DATA FOR REVIEW
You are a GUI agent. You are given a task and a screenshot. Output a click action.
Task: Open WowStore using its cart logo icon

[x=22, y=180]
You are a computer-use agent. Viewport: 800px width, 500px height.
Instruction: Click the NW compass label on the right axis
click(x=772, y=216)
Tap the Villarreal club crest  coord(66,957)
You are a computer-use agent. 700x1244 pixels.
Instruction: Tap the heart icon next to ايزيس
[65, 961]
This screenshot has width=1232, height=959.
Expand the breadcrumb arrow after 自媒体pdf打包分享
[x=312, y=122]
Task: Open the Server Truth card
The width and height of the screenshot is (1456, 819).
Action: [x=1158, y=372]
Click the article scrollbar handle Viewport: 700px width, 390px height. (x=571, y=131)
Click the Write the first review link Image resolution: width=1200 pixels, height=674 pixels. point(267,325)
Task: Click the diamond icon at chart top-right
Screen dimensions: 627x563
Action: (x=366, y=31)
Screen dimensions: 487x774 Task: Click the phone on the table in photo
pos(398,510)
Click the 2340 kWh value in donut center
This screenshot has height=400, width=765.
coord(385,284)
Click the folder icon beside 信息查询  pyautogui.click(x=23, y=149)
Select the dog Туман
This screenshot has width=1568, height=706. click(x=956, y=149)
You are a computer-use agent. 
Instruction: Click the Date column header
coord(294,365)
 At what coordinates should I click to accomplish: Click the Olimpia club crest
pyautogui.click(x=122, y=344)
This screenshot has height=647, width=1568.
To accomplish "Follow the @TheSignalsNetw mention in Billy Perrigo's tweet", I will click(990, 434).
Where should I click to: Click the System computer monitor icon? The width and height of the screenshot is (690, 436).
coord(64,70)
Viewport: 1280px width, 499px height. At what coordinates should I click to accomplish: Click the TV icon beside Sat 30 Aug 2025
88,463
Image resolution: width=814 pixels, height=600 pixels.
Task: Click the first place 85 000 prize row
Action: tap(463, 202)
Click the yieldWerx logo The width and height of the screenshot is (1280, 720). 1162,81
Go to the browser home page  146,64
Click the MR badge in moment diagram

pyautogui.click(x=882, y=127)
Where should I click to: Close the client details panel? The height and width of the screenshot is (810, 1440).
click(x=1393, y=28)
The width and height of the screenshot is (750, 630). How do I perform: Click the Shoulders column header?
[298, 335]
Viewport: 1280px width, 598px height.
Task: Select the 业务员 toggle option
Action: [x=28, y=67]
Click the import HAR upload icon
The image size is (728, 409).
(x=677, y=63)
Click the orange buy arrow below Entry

WHAT TO DO
A line counts if it includes the string "agent". State how many such lines the entries have, with no other text.

REPLY TO THE TASK
4